Gilles Lehouillier (au centre) a taxé le président du Conseil régional de l’environnement de la Capitale-Nationale, Alexandre Turgeon, d’être le «pire des démagogues» après ses critiques du développement immobilier sur la rive sud.
Gilles Lehouillier (au centre) a taxé le président du Conseil régional de l’environnement de la Capitale-Nationale, Alexandre Turgeon, d’être le «pire des démagogues» après ses critiques du développement immobilier sur la rive sud.

Lehouillier défend sa stratégie en urbanisme

Annie Morin
Annie Morin
Le Soleil
Gilles Lehouillier invite le président du Conseil régional de l’environnement de la Capitale-Nationale à «suivre un cours 101 en urbanisme» à la Ville de Lévis. Non sans traiter Alexandre Turgeon d’être le «pire des démagogues» après ses critiques du développement immobilier sur la rive sud.

«Tu ne peux pas féliciter des villes qui sont des exemples patents d’étalement urbain, de ségrégation des fonctions et de développement autour du réseau autoroutier ou des routes à numéro du ministère des Transports», a fait valoir M. Turgeon dans nos pages, après la remise du prix d’urbanisme Jean-Paul-L’Allier au maire de Lévis. L’environnementaliste, diplômé en urbanisme et en aménagement du territoire, a aussi dénoncé une «densification cheap, sans avantage».

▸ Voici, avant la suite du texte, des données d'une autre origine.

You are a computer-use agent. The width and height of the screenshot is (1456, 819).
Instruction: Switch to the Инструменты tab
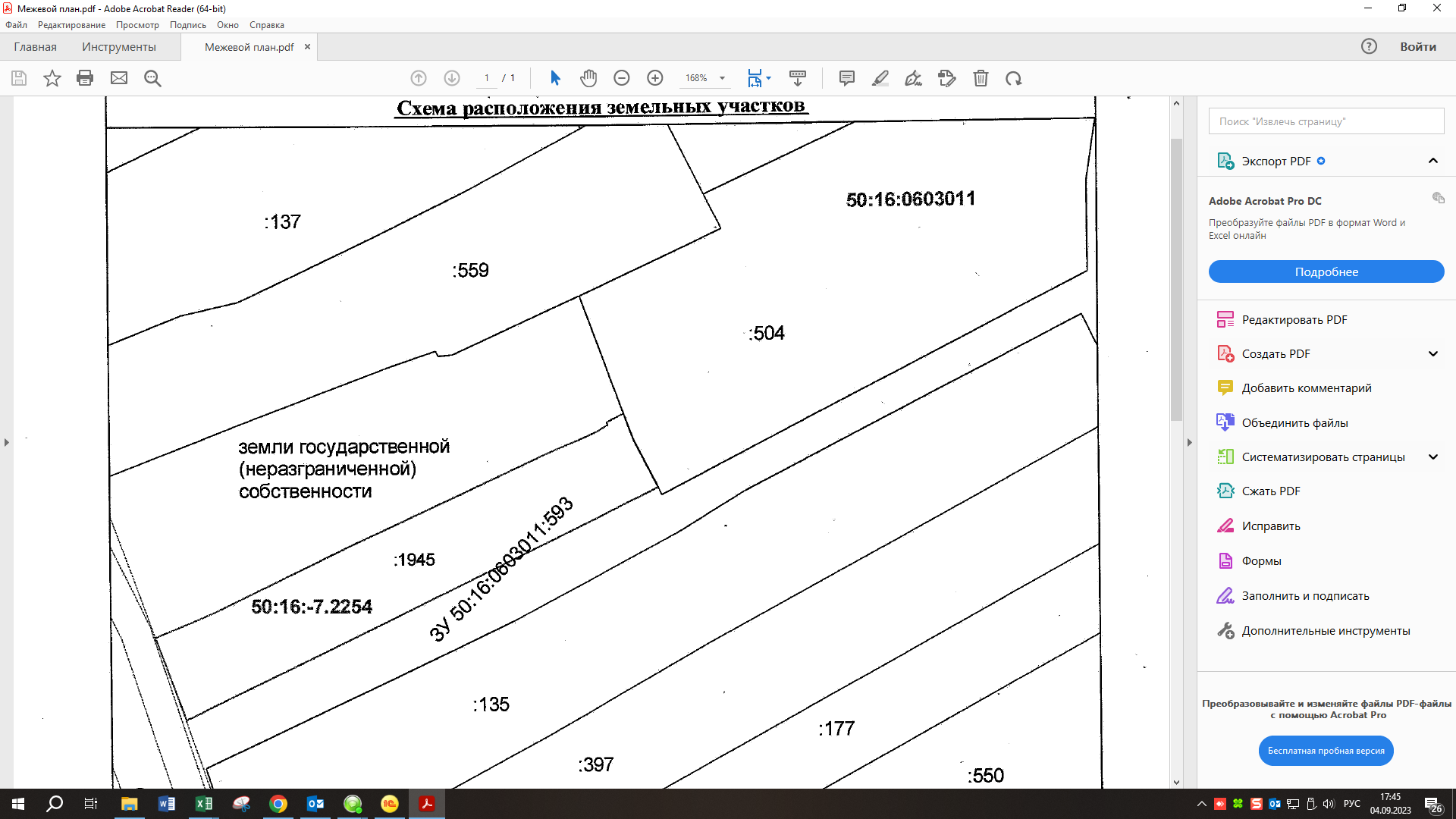pos(119,47)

Gilles Lehouillier n’a pas apprécié cette sortie. «Je n’ai jamais vu de pareille démagogie. Quand je lisais ça ce matin, je me demandais sur quelle planète vit M. Turgeon? Je l’inviterais à venir suivre un cours 101 en urbanisme à la Ville de Lévis avec l’ensemble de la direction générale. Je le mets au défi de le faire parce qu’on va le mettre à jour, il a besoin d’être mis à jour», a-t-il pesté.

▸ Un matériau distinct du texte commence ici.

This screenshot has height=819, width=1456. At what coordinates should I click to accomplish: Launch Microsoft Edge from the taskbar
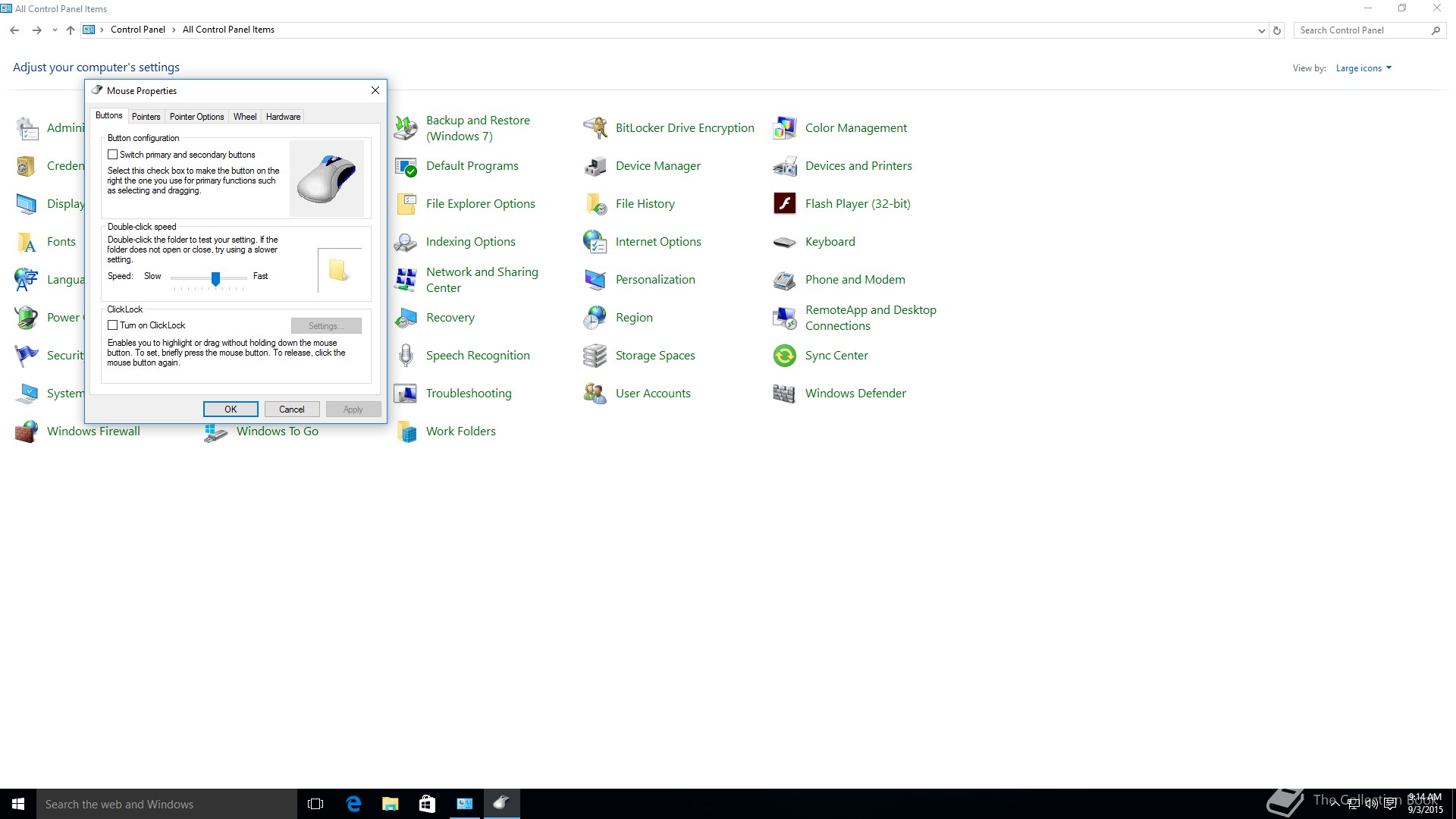[x=353, y=804]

M. Lehouillier a ensuite révélé que le modèle de densification mis en application dans sa ville a été développé avec l’organisme Vivre en ville, fondé et toujours présidé par M. Turgeon. «Est-il en train de dire que ses gens ont fait une mauvaise job à la Ville de Lévis?» a demandé le politicien.

Cette déclaration a suscité une réaction du directeur général de Vivre en ville. Christian Savard a expliqué que son organisme a réalisé un mandat de moins de 25 000 $ «pour aider à se doter de critères pour encadrer la densification». «D’aucune manière on peut dire qu’on a influencé l’urbanisme global de la ville de Lévis. (…) On ne sait même pas si nos critères ont été utilisés», s’est-il défendu.

Reconnaissant à Lévis des bons coups dans l’aménagement d’espaces publics, M. Savard est toutefois prudent pour le reste. «Le développement à Lévis, de manière globale, n’est pas exemplaire. Je m’arrêterai là», a-t-il commenté brièvement.  

Loin de se remettre en question, M. Lehouillier a plutôt vanté allègrement son administration. «Nous avons la stratégie de développement durable la plus avant-gardiste au Québec. Nous nous sommes dotés d’un nouveau schéma d’aménagement des plus avant-gardistes au Québec. On reçoit même des félicitations du ministère des Affaires municipales et de tous les ministères. Nous avons associé le ministère de l’Environnement au développement conjoint d’un premier plan de gestion des milieux humides. On a été les premiers à se présenter devant les promoteurs pour leur dire : en-dehors du périmètre urbain, oubliez ça, on n’en fera pas de développement.»

Le maire a également tenu à positionner sa ville dans la grande région. «Lévis, c’est pas la banlieue de Québec. Je suis certain que c’est ça qu’il pense. C’est pas un champ de pissenlits, Lévis. C’est 75 000 emplois à Lévis. C’est la ville-centre de Chaudière-Appalaches.»

En toute fin de conférence de presse, après avoir abordé plusieurs autres sujets, M. Lehouillier n’a pu s’empêcher d’y aller de cette conclusion : «Lui (Alexandre Turgeon), je pense qu’il va être heureux quand il n’y aura plus une seule voiture en circulation. C’est une utopie.»